Please send me the name of your insurers
@DSC and
@taal so that my building can slide and get away with long-term structural death by neglect too then, because our insurers makes sure they're sound!
Maybe it's because I live in an equity co-op, and not a condo, that our insurers have been strict; there are not that many equity co-ops in the city, and most insurers aren't even interested in us as it would mean having to learn how to deal with us. We fall under the Corporations Act, not the Condo Act, that they are used to dealing with for owner-occupied residential buildings, but if we want to be insured, they require us, as much as possible, to follow the Condo Act, and that includes the Reserve Fund Study rules. If we can't produce thorough class 1 and class 2 studies every alternate three years, our rates go up. (I had assumed that would be the case for actual condos too, so it's rather surprising to me that this seems to be the realm of the auditor for condos, not the insurers.)

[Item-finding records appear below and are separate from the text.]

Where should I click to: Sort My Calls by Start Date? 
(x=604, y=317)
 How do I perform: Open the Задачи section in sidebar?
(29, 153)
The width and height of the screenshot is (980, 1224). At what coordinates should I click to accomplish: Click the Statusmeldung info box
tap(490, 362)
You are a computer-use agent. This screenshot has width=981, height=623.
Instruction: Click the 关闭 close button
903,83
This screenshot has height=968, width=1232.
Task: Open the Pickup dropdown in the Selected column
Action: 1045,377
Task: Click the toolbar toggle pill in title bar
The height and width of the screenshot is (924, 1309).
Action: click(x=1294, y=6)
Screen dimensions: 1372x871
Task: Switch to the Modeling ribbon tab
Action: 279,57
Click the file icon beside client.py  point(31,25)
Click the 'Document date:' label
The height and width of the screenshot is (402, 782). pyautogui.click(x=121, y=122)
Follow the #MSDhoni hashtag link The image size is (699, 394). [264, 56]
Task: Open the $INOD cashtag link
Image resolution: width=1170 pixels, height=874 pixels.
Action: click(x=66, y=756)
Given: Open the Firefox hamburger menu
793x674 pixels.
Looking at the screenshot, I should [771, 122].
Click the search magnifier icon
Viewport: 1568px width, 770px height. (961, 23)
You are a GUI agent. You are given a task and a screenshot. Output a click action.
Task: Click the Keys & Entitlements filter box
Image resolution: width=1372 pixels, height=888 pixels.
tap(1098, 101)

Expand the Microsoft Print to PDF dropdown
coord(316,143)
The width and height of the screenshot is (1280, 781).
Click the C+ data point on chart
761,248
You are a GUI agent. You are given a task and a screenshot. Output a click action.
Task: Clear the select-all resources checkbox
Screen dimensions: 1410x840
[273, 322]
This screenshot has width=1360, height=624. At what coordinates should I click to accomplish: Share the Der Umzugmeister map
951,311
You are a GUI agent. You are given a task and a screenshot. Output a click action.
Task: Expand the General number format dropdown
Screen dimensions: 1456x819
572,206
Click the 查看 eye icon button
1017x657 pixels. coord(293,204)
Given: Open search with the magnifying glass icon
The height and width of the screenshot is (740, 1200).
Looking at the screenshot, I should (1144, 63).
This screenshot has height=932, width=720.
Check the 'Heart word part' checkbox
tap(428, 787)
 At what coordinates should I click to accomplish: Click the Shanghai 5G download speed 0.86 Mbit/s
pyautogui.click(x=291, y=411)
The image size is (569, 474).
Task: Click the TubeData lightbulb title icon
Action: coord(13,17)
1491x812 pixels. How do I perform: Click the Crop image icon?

That said, as a board, we have always pushed for explanations about every costing in the studies, as we don't always believe the results. That's because way back when, we had boards that were determined to bring the annual maintenance cost increase in under the inflation rate (sound familiar Señor Tory?), so the reserve fund got short-changed and we fell way behind being able to handle major renos. When we were forced by insurers to start acting like a Condo, had items failed at the rate that the studies said they would, we would have gone bankrupt. They didn't fail so quickly though, (for example, we put off repairing our balconies for about 6 years after the study said they would need it, as we could see that they were not failing the way the study said they would. The cost turned out to be two-thirds of what the study had estimated too, so we had longer to save and less to pay. That lesson made us question every line item, and now years after we thought we might have to sell the building for redevelopment, we're in quite a healthy position. Why am I going on about this? Reserve Fund studies are good despite being imprecise.